Paul Klee im K21
„100 x Paul Klee Geschichte der Bilder“ heißt eine Ausstellung, die seit dem 29. September 2012 im K21 in Düsseldorf zu sehen ist. Ursprünglich bis zum 10. Februar 2013 angesetzt, ist die Ausstellung wohl so erfolgreich, daß sie bis zum 21. April verlängert worden ist.
Der Ankauf von 88 Werken Paul Klees (1879 – 1940) war nach Angaben des Museums im Jahre 1960 der Anstoß zur Gründung der Kunstsammlung Nordrhein-Westfalen, die bekanntlich schon seit jenen Tagen in Düsseldorf beheimatet ist. Heute zählt die inzwischen auf 100 Arbeiten angewachsene Sammlung nach eigenen Angaben „zu den umfangreichsten Beständen dieses Künstlers in Deutschland und ist ein international bedeutender Anziehungspunkt.“
Erstmals werden nun alle Werke gemeinsam der Öffentlichkeit präsentiert, wie das Museum berichtet. Im Mittelpunkt der Ausstellung steht demnach nicht nur das Schaffen Klees, sondern auch die oft wechselvolle Geschichte der Kunstwerke.
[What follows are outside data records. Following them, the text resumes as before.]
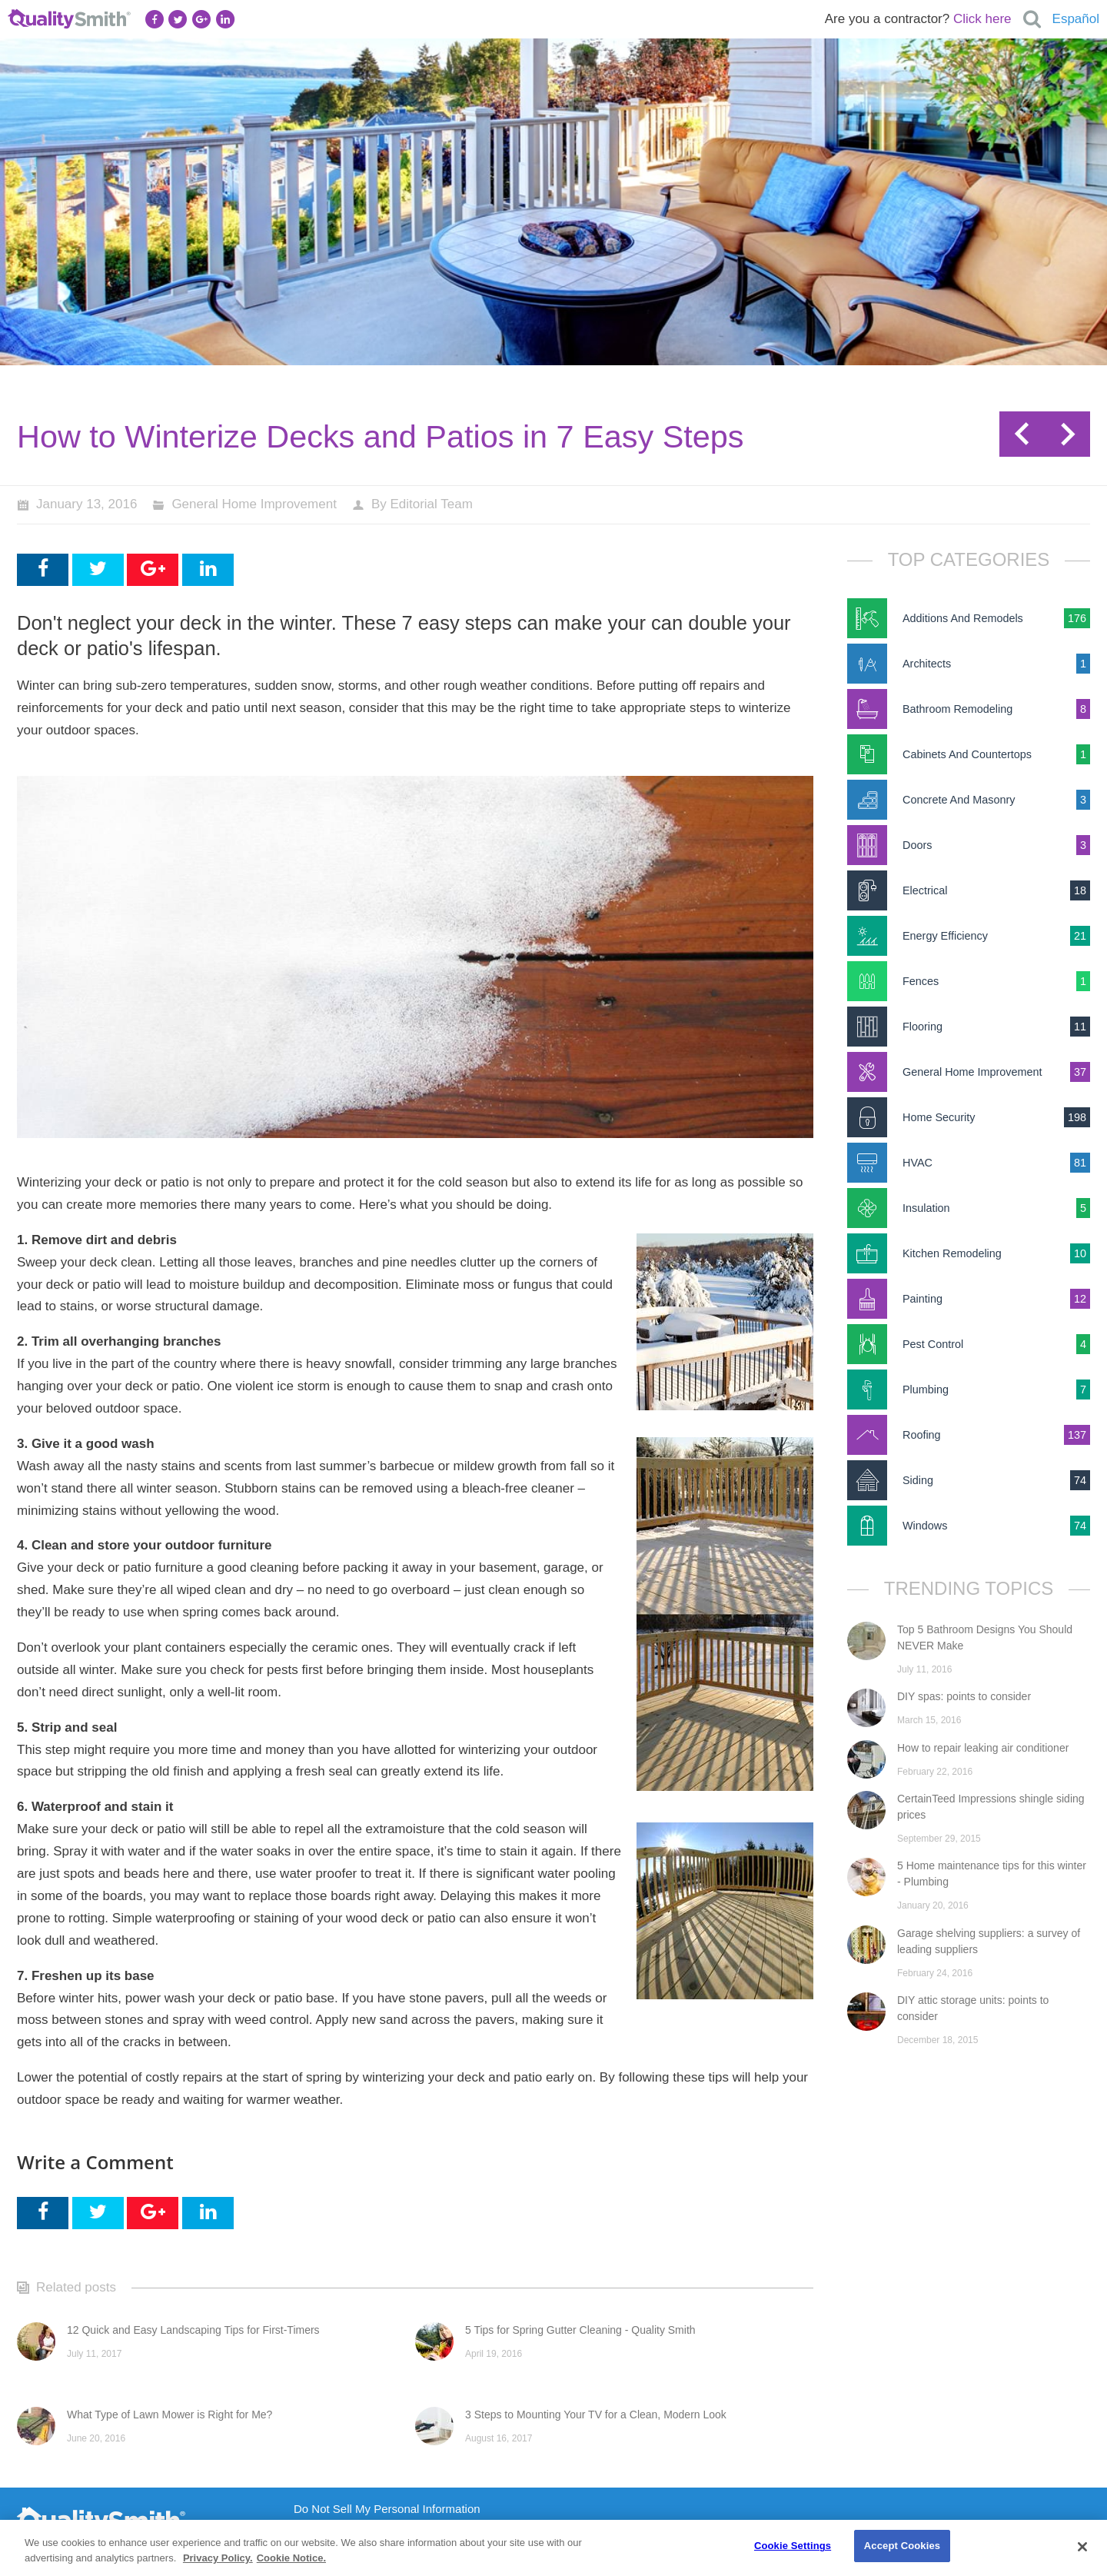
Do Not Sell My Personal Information (387, 2509)
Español (1075, 19)
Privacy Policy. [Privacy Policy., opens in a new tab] (218, 2558)
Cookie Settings (792, 2545)
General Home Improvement (253, 504)
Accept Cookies (902, 2545)
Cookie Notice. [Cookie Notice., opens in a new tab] (291, 2558)
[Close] (1082, 2547)
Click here (982, 19)
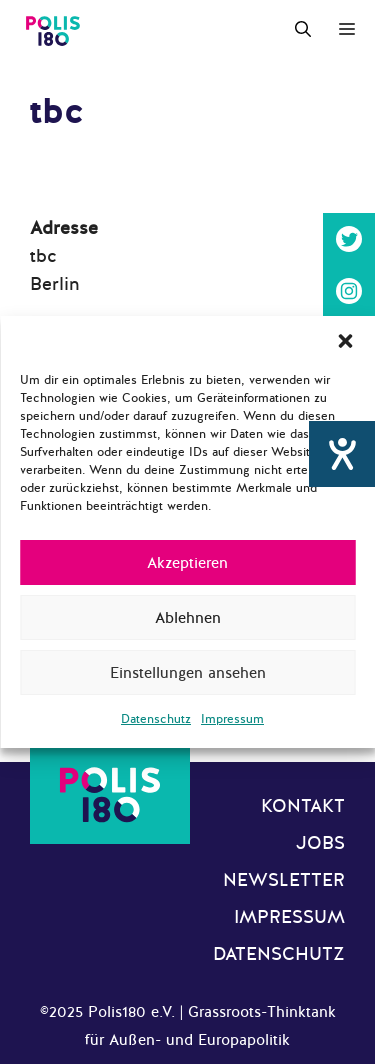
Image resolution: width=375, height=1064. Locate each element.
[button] (345, 341)
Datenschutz (156, 719)
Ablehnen (188, 618)
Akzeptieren (187, 563)
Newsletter (284, 880)
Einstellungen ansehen (188, 673)
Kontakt (303, 806)
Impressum (232, 719)
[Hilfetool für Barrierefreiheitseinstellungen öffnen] (342, 454)
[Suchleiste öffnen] (303, 30)
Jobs (320, 843)
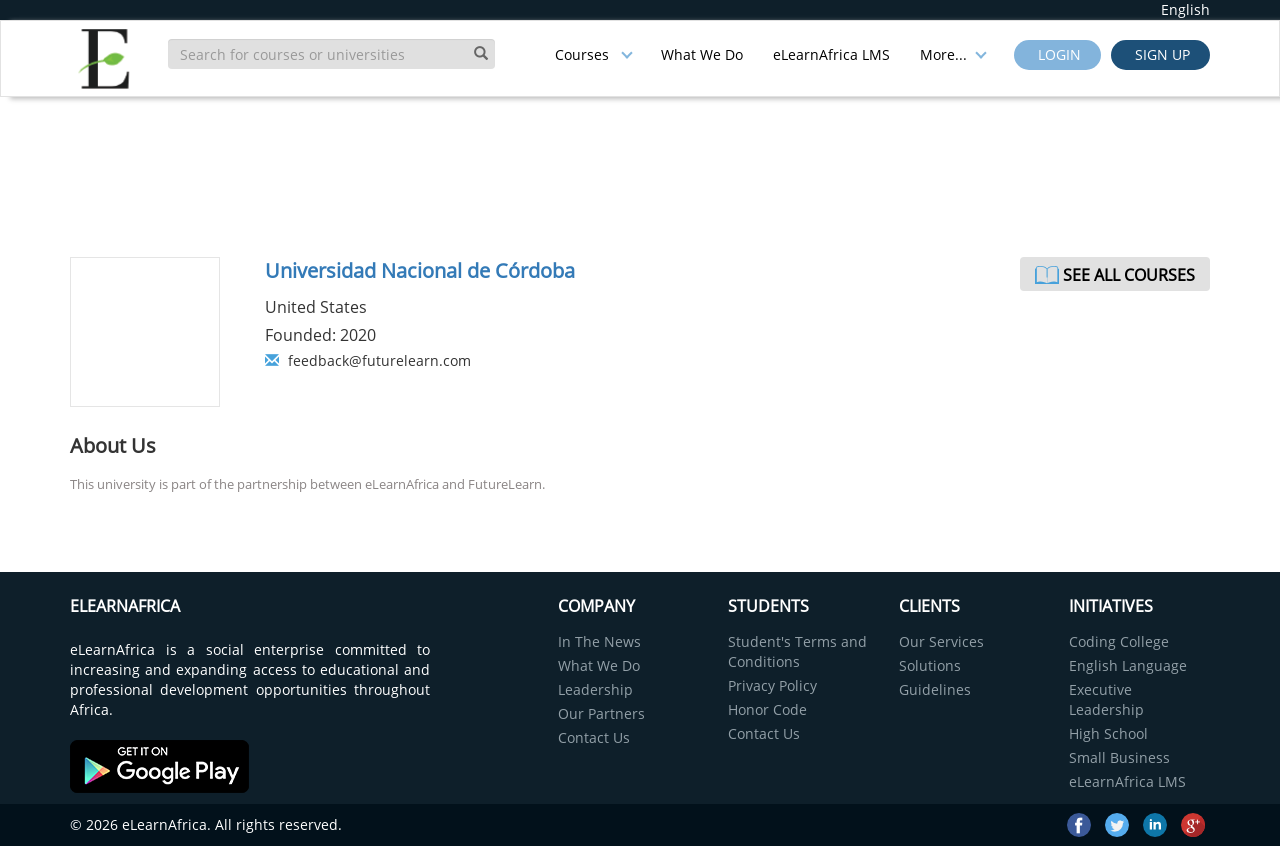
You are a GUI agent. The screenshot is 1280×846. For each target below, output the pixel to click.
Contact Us (594, 737)
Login (1057, 54)
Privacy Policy (772, 685)
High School (1108, 733)
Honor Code (767, 709)
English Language (1128, 665)
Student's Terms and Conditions (797, 651)
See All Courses (1129, 275)
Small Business (1119, 757)
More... (953, 54)
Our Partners (601, 713)
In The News (599, 641)
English (1185, 9)
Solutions (930, 665)
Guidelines (935, 689)
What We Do (702, 54)
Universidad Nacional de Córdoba (420, 270)
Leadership (595, 689)
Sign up (1160, 54)
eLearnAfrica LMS (831, 54)
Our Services (941, 641)
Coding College (1119, 641)
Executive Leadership (1106, 699)
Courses (594, 54)
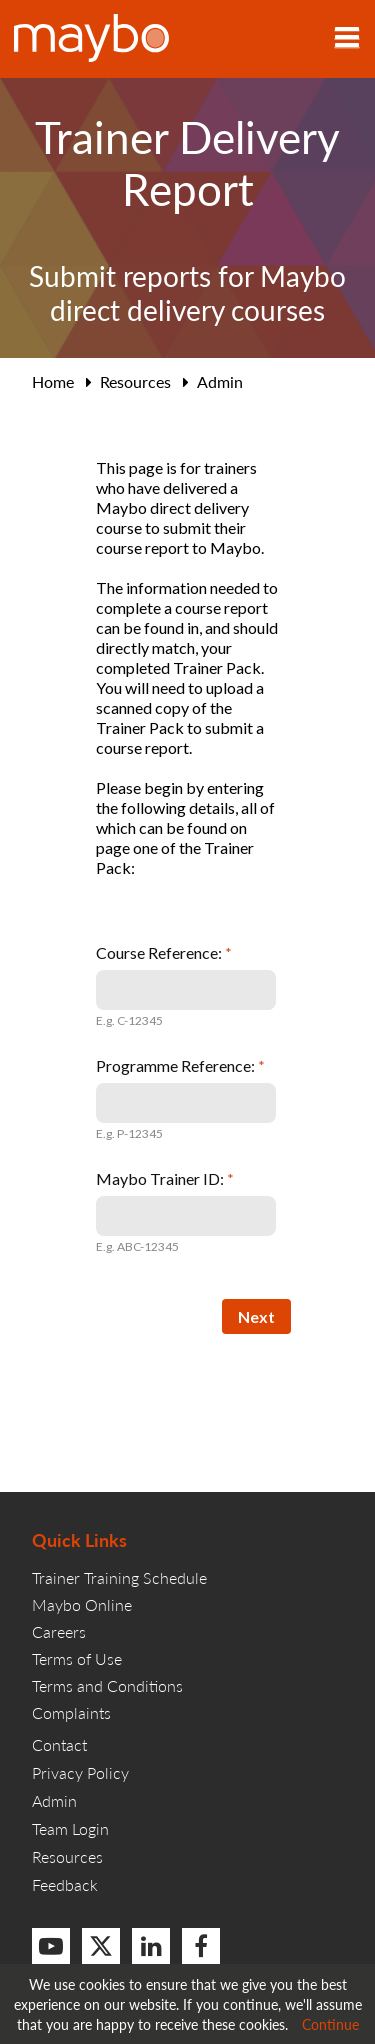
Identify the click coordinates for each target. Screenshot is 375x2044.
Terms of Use (77, 1658)
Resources (135, 381)
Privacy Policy (80, 1772)
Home (53, 381)
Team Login (70, 1828)
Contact (59, 1744)
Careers (59, 1631)
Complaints (71, 1712)
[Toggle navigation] (347, 39)
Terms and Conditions (107, 1685)
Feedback (65, 1884)
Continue (330, 2024)
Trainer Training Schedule (119, 1577)
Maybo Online (82, 1604)
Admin (220, 381)
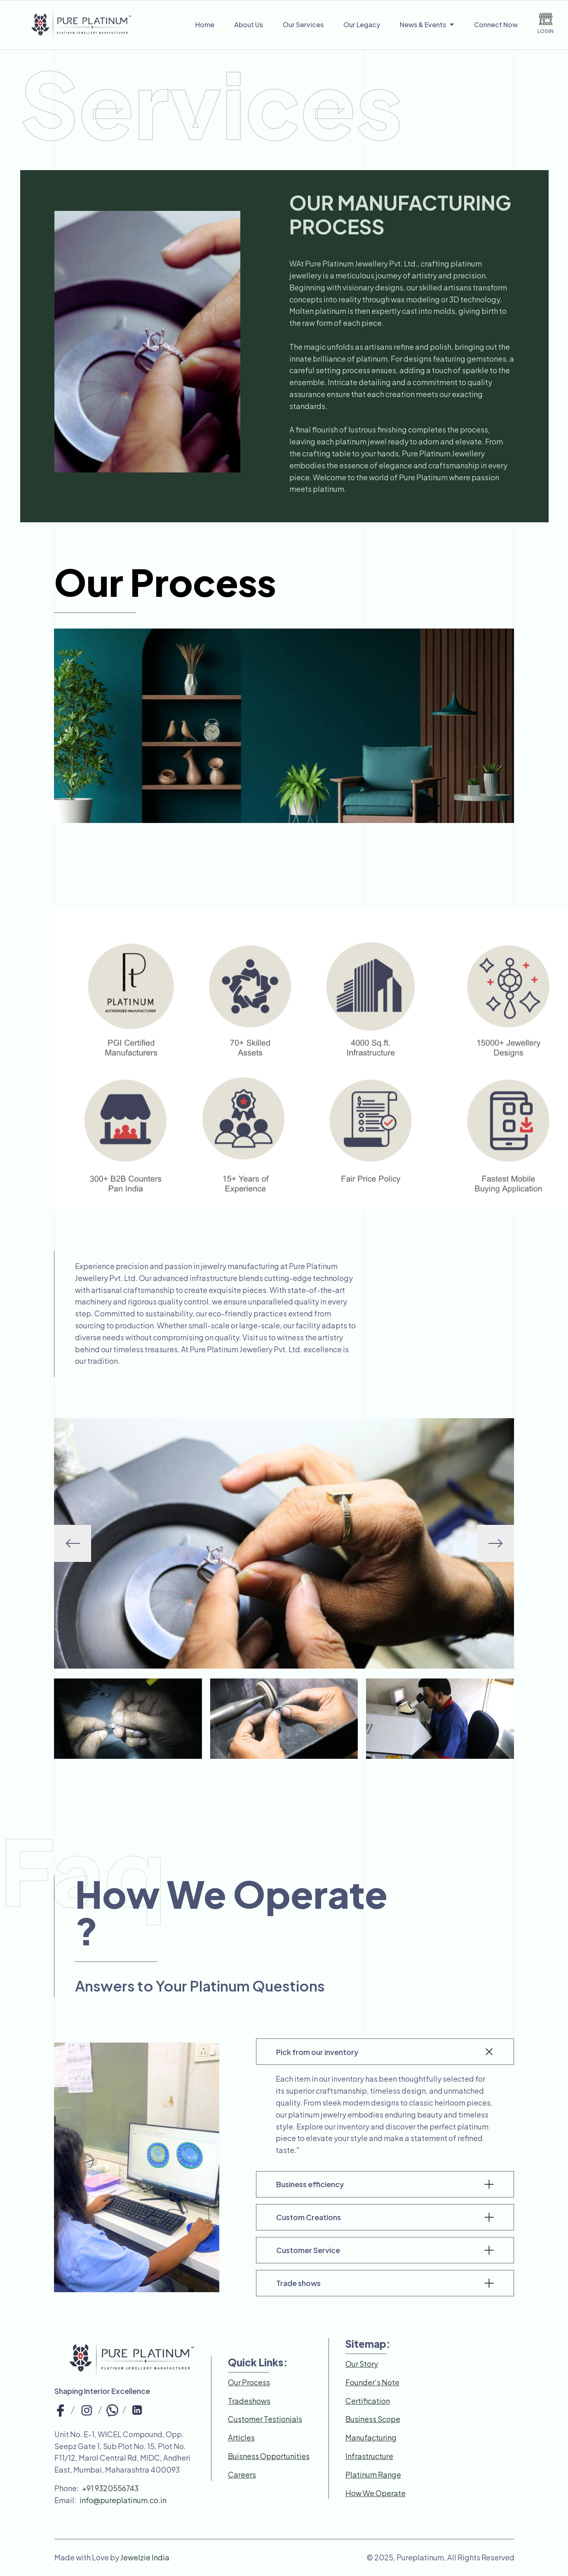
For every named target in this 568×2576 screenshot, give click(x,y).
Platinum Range (373, 2474)
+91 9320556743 (110, 2488)
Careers (242, 2474)
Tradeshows (249, 2400)
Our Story (361, 2363)
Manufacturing (371, 2437)
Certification (367, 2400)
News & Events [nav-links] (427, 24)
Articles (241, 2437)
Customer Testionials (265, 2419)
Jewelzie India (144, 2557)
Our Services (303, 24)
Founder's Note (372, 2382)
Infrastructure (369, 2456)
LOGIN (545, 23)
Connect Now (496, 24)
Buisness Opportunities (269, 2456)
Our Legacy (361, 24)
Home (204, 24)
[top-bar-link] (60, 2409)
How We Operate (375, 2493)
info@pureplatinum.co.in (123, 2500)
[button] (495, 1543)
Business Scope (372, 2419)
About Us (248, 24)
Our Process (249, 2382)
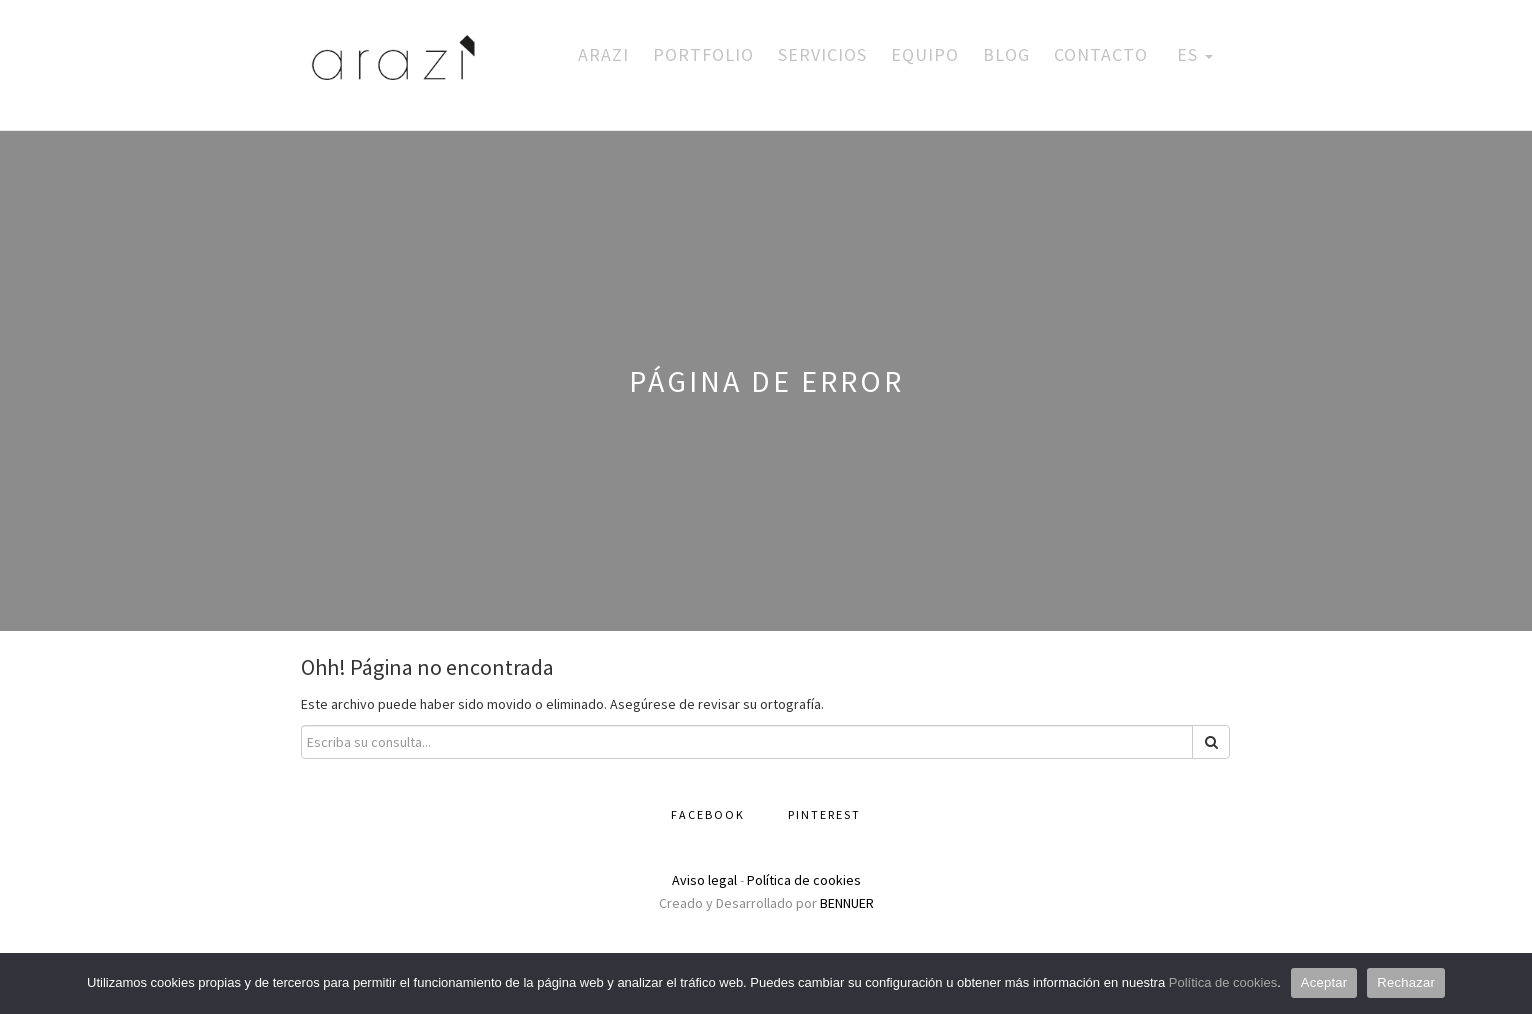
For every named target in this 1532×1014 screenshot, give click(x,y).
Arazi (603, 54)
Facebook (708, 814)
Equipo (925, 54)
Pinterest (824, 814)
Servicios (822, 54)
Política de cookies (804, 880)
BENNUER (847, 903)
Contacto (1101, 54)
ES (1192, 54)
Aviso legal (704, 880)
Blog (1006, 54)
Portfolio (703, 54)
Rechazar (1406, 982)
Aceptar (1324, 982)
Die Beziehung zu Düsseldorf kommt dabei nicht von ungefähr. In der Schweiz als Sohn eines Deutschen geboren, lehrte Klee seit Anfang der 1930er Jahre an der Düsseldorfer Kunstakademie. Unter dem Druck der nationalsozialistischen Diktatur wanderte er schon Ende 1933 in die Schweiz aus.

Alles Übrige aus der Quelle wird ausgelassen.